Can we call someone a great man if he has left behind him only ashes, ruins and congealed blood, only poverty and the stench of racism, only the graves of the countless children and old people he has killed?
Can we call someone a great man because his unusual intelligence, able to detect and co-opt every dark and reactionary force, proved as virulent and destructive as the bacteria of bubonic plague?
The twentieth century is a critical and dangerous time for humanity. It is time for intelligent people to renounce, once and for all, the thoughtless and sentimental habit of admiring a criminal if the scope of his criminality is vast enough, of admiring an arsonist if he sets fire not to a village hut but to capital cities, of tolerating a demagogue if he deceives not just an uneducated lad from a village but entire nations, of pardoning a murderer because he has killed not one individual but millions.
Such criminals must be destroyed like rabid wolves. We must remember them only with disgust and burning hatred. We must expose their darkness to the light of day.
And if the forces of darkness engender new Hitlers, playing on people’s basest and most backward instincts in order to further new criminal designs against humanity, let no one see in them any trait of grandeur or heroism.
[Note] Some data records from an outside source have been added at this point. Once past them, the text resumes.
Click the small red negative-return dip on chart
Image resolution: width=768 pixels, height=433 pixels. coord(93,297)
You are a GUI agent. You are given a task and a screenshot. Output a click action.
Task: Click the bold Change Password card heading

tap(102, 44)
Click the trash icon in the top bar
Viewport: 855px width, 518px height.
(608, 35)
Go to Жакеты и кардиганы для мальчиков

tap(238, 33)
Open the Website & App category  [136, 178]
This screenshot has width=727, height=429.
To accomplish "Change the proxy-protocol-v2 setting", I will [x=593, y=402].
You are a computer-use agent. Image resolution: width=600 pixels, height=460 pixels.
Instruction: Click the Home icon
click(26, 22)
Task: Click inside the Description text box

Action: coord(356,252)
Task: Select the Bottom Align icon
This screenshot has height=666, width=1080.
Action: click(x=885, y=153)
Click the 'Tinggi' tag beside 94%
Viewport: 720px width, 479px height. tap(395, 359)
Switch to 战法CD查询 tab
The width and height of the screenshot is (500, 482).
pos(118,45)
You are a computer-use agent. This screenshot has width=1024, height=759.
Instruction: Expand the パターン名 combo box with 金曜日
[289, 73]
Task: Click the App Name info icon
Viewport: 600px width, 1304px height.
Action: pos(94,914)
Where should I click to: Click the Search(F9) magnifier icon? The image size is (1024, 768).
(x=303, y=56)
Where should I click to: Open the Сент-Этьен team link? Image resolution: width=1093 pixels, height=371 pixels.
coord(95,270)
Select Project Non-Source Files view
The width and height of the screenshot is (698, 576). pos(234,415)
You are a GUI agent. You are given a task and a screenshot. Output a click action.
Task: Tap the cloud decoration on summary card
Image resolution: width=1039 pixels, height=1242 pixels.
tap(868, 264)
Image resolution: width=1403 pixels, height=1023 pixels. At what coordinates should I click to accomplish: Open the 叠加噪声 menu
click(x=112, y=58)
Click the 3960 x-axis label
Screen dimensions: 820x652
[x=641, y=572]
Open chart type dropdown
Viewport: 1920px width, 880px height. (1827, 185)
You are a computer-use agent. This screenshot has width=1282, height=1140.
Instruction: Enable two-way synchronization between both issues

A crime is a crime, and criminals do not cease to be criminals because their crimes are recorded in history and their names are remembered. A criminal remains a criminal; a murderer remains a murderer.
History’s only true heroes, the only true leaders of mankind are those who help to establish freedom, who see freedom as the greatest strength of an individual, a nation or a state, who fight for the equality, in all respects, of every individual, people and nation.